Il s’agit de prodiguer des soins a minima pour assurer, dans un premier temps, la survie des victimes, après un tri (ou triage) qui permet de les ranger dans l’une  des quatre catégories suivantes : l’urgence dépassée (il n’y a plus rien à faire), l’urgence absolue (à traiter en priorité), l’urgence relative (à traiter dès que possible) et les impliqués (personnes présentes mais sans blessure, parfois en état de sidération psychologique, dont la présence peut gêner le bon déroulement des opérations de secours mais dont il faut aussi s’occuper).

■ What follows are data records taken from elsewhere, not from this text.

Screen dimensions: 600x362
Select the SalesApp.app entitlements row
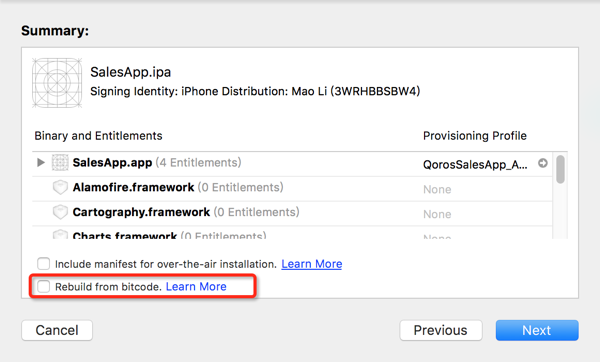coord(292,164)
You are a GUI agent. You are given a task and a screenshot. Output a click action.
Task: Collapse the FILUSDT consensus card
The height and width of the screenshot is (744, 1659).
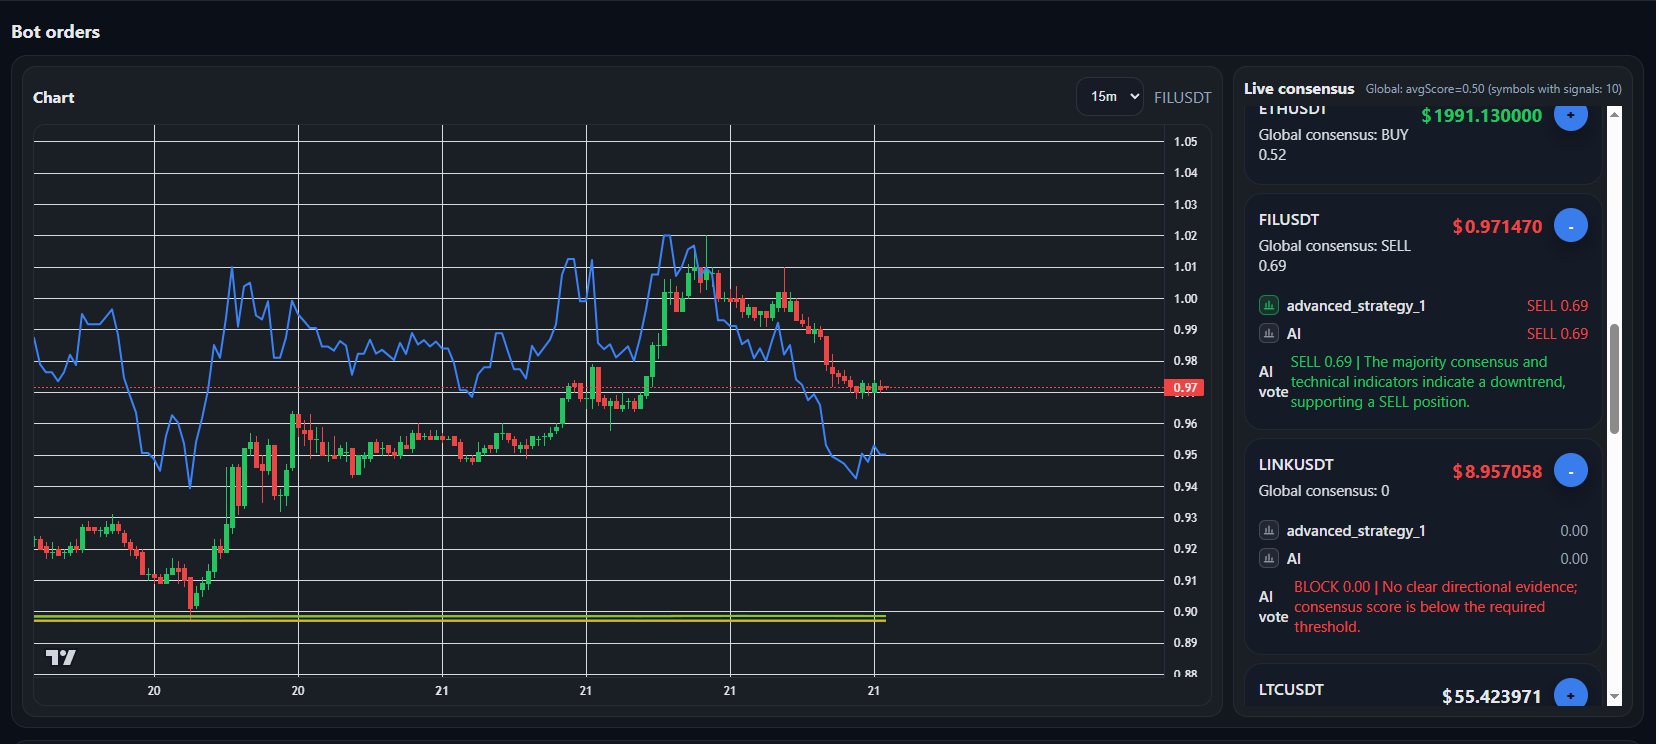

La phase de tri, qui ne comporte pas de soins à proprement parler mais qui est une prérogative médicale et paramédicale, commence dès que le théâtre des opérations est sécurisé par les forces de l’ordre, pour ne pas mettre en danger la vie des sauveteurs. Le damage control comporte deux étapes, la première pré-hospitalière, qui consiste en des gestes simples, comme l’arrêt d’une hémorragie de membre grâce à la pose d’un garrot ou la lutte contre l’hypothermie grâce à des couvertures de survie, et une étape hospitalière, avec ses deux volets, l’un de réanimation, appelé damage control resuscitation, et l’autre de chirurgie, le damage control surgery, qui fait appel à des procédures chirurgicales ne devant pas durer plus d’une heure, comme la laparotomie écourtée pour les blessés de l’abdomen ou l’utilisation de fixateurs externes pour immobiliser les fractures.

Cellule de crise et CUMP

Toutes les situations décrites dans cet article nécessitent de réunir une cellule de crise, dans un lieu choisi à l’avance, et avec les intervenants dont la présence a été également déterminée à l’avance. La cellule de crise est à la fois un lieu et une organisation, qui prend les décisions nécessaires et coordonnent les actions sur le terrain, ainsi que la communication. Les personnes qui figurent dans l’organigramme de la cellule de crise d’un plan doivent connaître le fonctionnement de ce plan (plan blanc par exemple). C’est tout l’intérêt de faire régulièrement des exercices de simulation.

Il existe un autre type de cellule qui est activement systématiquement lors d’une catastrophe, la cellule d’urgence médico-psychologique, la CUMP. Il s’agit d’un dispositif sanitaire de prise en charge psychologique des personnes blessées ou seulement impliquées dans une catastrophe. Les CUMP sont départementales, et  interviennent dans le cadre du SAMU ; elles sont placées sous la responsabilité des ARS (Agence régionale de santé). Elles sont organisées en réseau national.

Et pour conclure, il ne faudra surtout pas oublier de prendre en considération et en charge l’impact psychologique que ces catastrophes sanitaires peuvent avoir sur les sauveteurs et les soignants, même si c’est leur métier.